--- Excerpted text Enclosed Below ---

Spectral Logit Sculpting: Adaptive Low-Rank Logit Transformation for Controlled Text Generation
Jin Li, Zhebo Wang, Tianliang Lu, Mohan Li, Wenpeng Xing, Meng Han
TL;DR
Spectral Logit Sculpting (SLS) introduces an inference-time, parameter-free approach to sharpen LLM output distributions by maintaining a sliding buffer of top-$K$ logits, performing data-centered SVD to extract dominant spectral directions, and adaptively rescaling logits based on entropy and logit gaps. Activation of the spectral update is conditional on high uncertainty, reducing unnecessary computation while preserving contextual coherence. Empirical results across mathematics, coding, and science benchmarks show SLS outperforms entropy-minimization baselines and self-consistency methods on both base and math-tuned Qwen models, with notable gains in Math500, AMC, LeetCode, and UGPhysics. This method offers a practically scalable decoding enhancement with minimal overhead and no parameter updates, making it well-suited for large-scale deployment; future work will explore theoretical foundations and multimodal extensions.
Abstract
Entropy-based inference methods have gained traction for improving the reliability of Large Language Models (LLMs). However, many existing approaches, such as entropy minimization techniques, suffer from high computational overhead and fail to leverage historical token context effectively. To address these limitations, we propose Spectral Logit Sculpting (SLS), a lightweight inference-time optimization method that dynamically modulates token distributions using spectral and entropic properties of recent logits. SLS maintains a sliding buffer of top-K logits, performs on-the-fly Singular Value Decomposition (SVD) to identify dominant spectral directions, and adaptively rescales logits based on both entropy and logit gap statistics--only activating when uncertainty is high. Without updating any model parameters, SLS effectively sharpens the output distribution while preserving contextual consistency. Experimental results on multiple public benchmarks demonstrate that SLS consistently outperforms existing baseline methods, achieving superior accuracy in mathematical, coding, and scientific reasoning tasks.

--- End of Enclosed Excerpted text ---
--- Given entries Enclosed Below ---

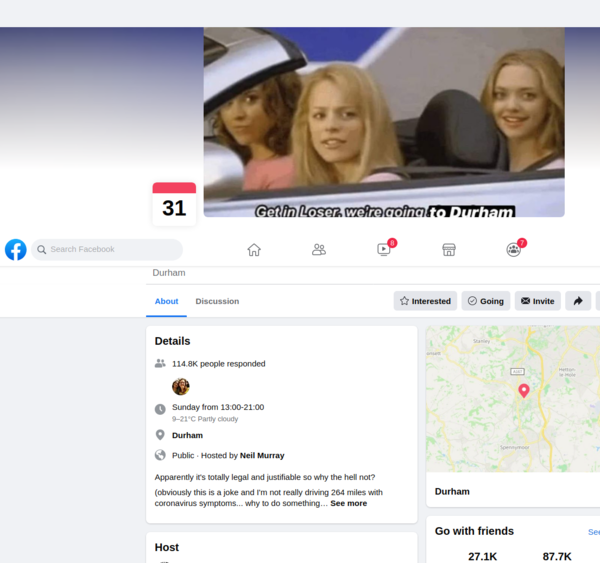Open the Marketplace icon
The width and height of the screenshot is (600, 563).
(x=449, y=250)
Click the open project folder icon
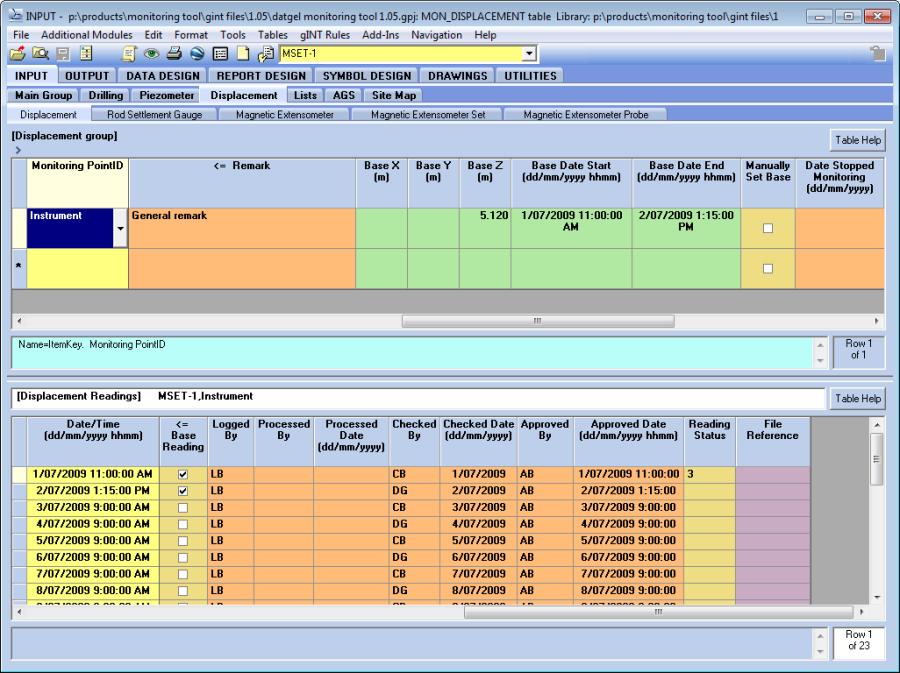The image size is (900, 673). (x=17, y=54)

--- End of Enclosed Given entries ---

Exercise directions
Copy out the entire Spectral Logit Sculpting paper summary word for word. Work only from the text; the material plays no part.

Solution for this exercise
Spectral Logit Sculpting: Adaptive Low-Rank Logit Transformation for Controlled Text Generation
Jin Li, Zhebo Wang, Tianliang Lu, Mohan Li, Wenpeng Xing, Meng Han
TL;DR
Spectral Logit Sculpting (SLS) introduces an inference-time, parameter-free approach to sharpen LLM output distributions by maintaining a sliding buffer of top-$K$ logits, performing data-centered SVD to extract dominant spectral directions, and adaptively rescaling logits based on entropy and logit gaps. Activation of the spectral update is conditional on high uncertainty, reducing unnecessary computation while preserving contextual coherence. Empirical results across mathematics, coding, and science benchmarks show SLS outperforms entropy-minimization baselines and self-consistency methods on both base and math-tuned Qwen models, with notable gains in Math500, AMC, LeetCode, and UGPhysics. This method offers a practically scalable decoding enhancement with minimal overhead and no parameter updates, making it well-suited for large-scale deployment; future work will explore theoretical foundations and multimodal extensions.
Abstract
Entropy-based inference methods have gained traction for improving the reliability of Large Language Models (LLMs). However, many existing approaches, such as entropy minimization techniques, suffer from high computational overhead and fail to leverage historical token context effectively. To address these limitations, we propose Spectral Logit Sculpting (SLS), a lightweight inference-time optimization method that dynamically modulates token distributions using spectral and entropic properties of recent logits. SLS maintains a sliding buffer of top-K logits, performs on-the-fly Singular Value Decomposition (SVD) to identify dominant spectral directions, and adaptively rescales logits based on both entropy and logit gap statistics--only activating when uncertainty is high. Without updating any model parameters, SLS effectively sharpens the output distribution while preserving contextual consistency. Experimental results on multiple public benchmarks demonstrate that SLS consistently outperforms existing baseline methods, achieving superior accuracy in mathematical, coding, and scientific reasoning tasks.